▶ What is expected
When the line with "Where should I" comes up, set it down and every later line to the end of the data, exactly and without pictures.

[Extracted material Boundary: Start]

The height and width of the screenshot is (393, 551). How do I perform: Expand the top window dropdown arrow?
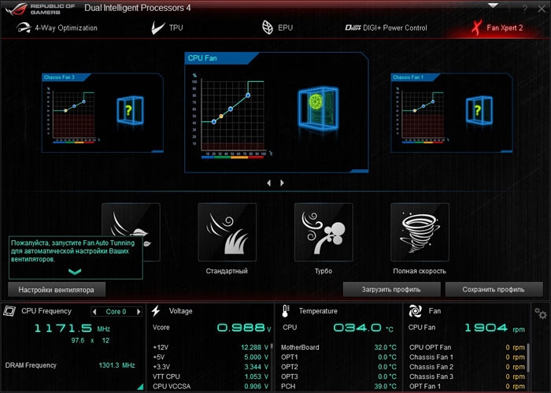click(493, 5)
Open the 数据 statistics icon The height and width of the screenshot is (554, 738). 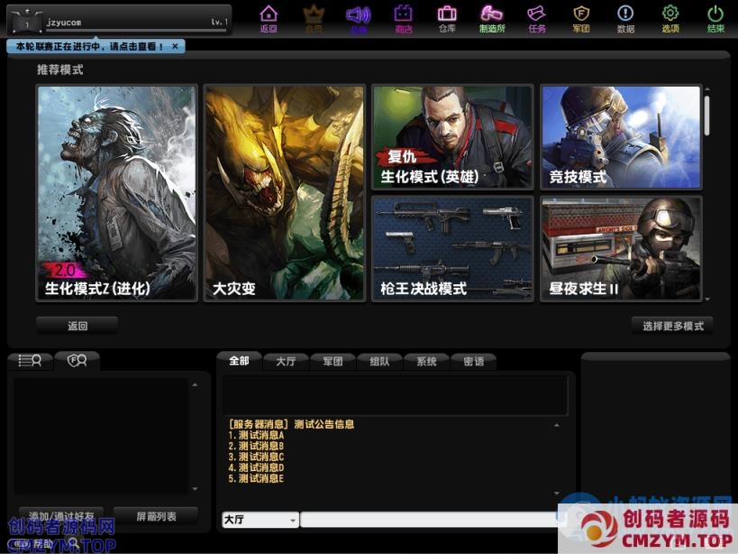(x=625, y=18)
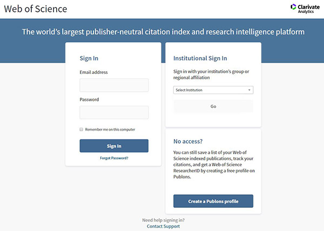Image resolution: width=324 pixels, height=231 pixels.
Task: Click the Institutional Sign In heading
Action: coord(200,58)
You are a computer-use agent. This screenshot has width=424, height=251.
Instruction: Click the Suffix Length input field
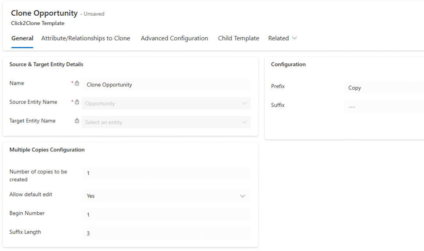[x=166, y=233]
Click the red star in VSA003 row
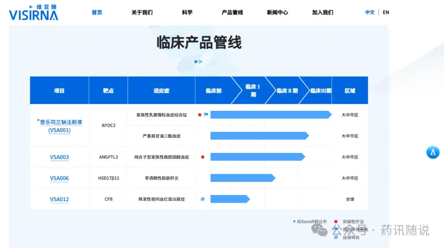Screen dimensions: 444x248 pyautogui.click(x=203, y=157)
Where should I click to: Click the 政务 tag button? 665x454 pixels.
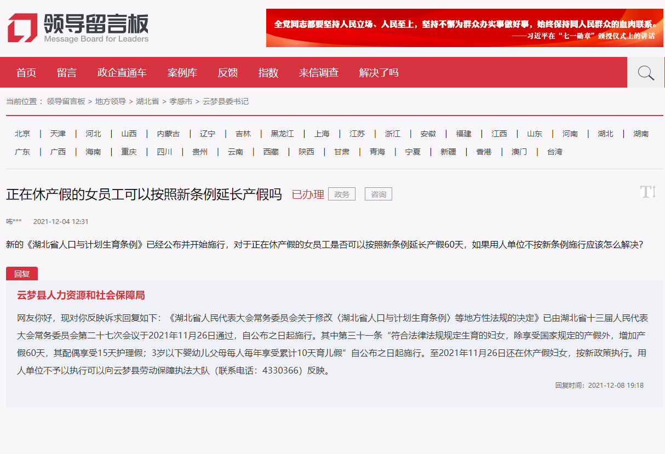(x=342, y=194)
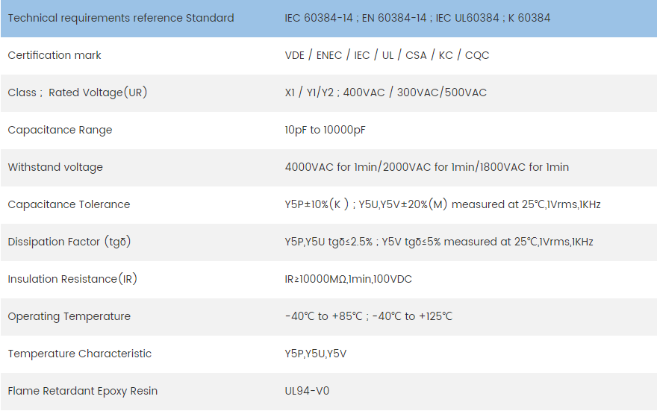Viewport: 657px width, 411px height.
Task: Select the 'Operating Temperature' label
Action: pos(69,316)
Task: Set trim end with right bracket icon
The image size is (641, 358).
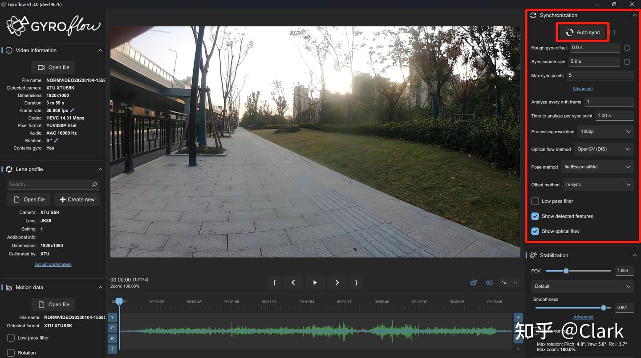Action: pyautogui.click(x=356, y=283)
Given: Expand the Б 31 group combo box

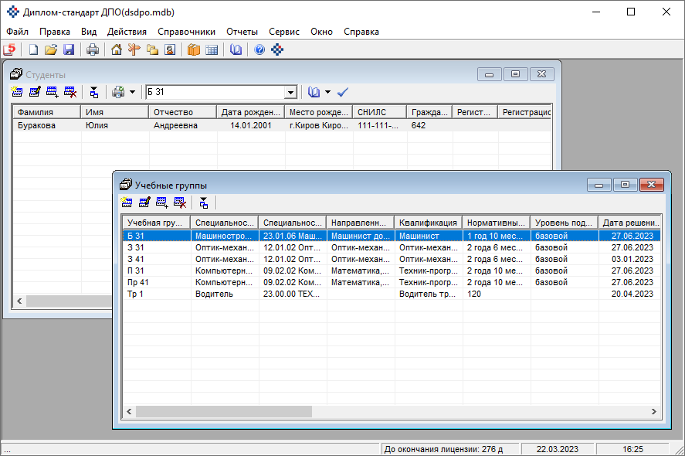Looking at the screenshot, I should [290, 93].
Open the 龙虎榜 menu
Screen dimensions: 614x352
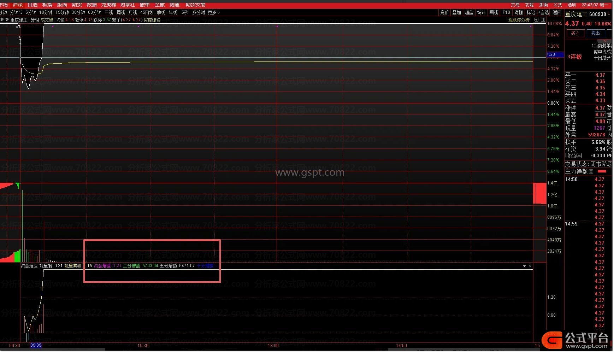tap(108, 5)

[Extracted material Boundary: End]

▶ Answer section
Where should I click to: Click the 政务 tag button? 665x454 pixels.
(x=342, y=194)
Viewport: 657px width, 411px height.
Task: Select the 'Operating Temperature' label
Action: pos(69,316)
Task: Set trim end with right bracket icon
The image size is (641, 358).
Action: pyautogui.click(x=356, y=283)
Given: Expand the Б 31 group combo box

Looking at the screenshot, I should [290, 93].
Open the 龙虎榜 menu
Screen dimensions: 614x352
tap(108, 5)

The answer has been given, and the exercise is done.